So this is exactly what I need right now. I have a schemaView view but need to write it to JSON or YAML file so DataHarmonizer can read directly! Having installed linkml, I try to load "linkml" as an import but that seems missing. (linkml_runtime as an import works fine; I'm trying to install pipenv install linkml but that seems to trigger some kind of circular dependency between Cython and Numpy that I haven't figured out so I don't know if "linkml" as an import is somehow available that way).

ddooley commented 2 years ago

P.s. I have been able to generate a json.dumps(view, default=encoder) with a custom encoder. Next goal is to ensure that the dump only includes dicts and lists (and even other properties) which actually have values for the given schema entity, to be economical about entries.

cmungall commented 2 years ago

Having installed linkml, I try to load "linkml" as an import but that seems missing

That seems a fundamental python setup problem. Are you sure that linkml (and not just linkml-runtime) is in your list of dependencies?

I'm trying to install pipenv install linkml but that seems to trigger some kind of circular dependency between Cython and Numpy that I haven't figured out so I don't know if "linkml" as an import is somehow available that way).

Can you make a separate issue for this? I have never seen this before and I have installed linkml is many different contexts, it is also used as a dependency in a large number of github actions. I suspect there is something particular to your setup that is difficult to debug - but either way a fresh issue will help here.

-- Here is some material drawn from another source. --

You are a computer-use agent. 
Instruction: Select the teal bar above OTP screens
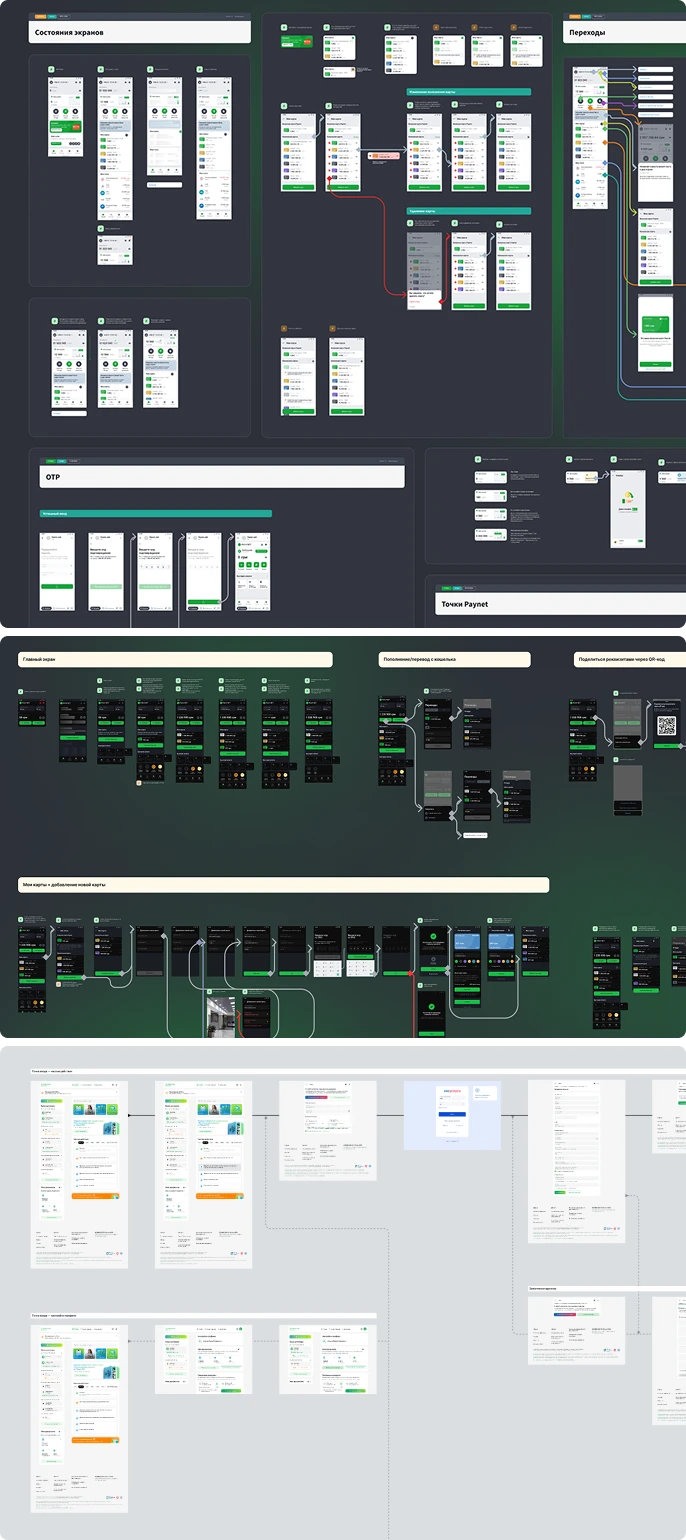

cmungall commented 2 years ago

Regarding your broader issue, we need to explain the relationship between the different repos more here: https://linkml.io/linkml/developers/organization.html

I think for your use case, you will likely want to include linkml as a dependency, and use linkml.generators.yamlgen

You could just use linkml_runtime.dumpers.{json,yaml}_dumper, since a linkml Schema object is also data/instances.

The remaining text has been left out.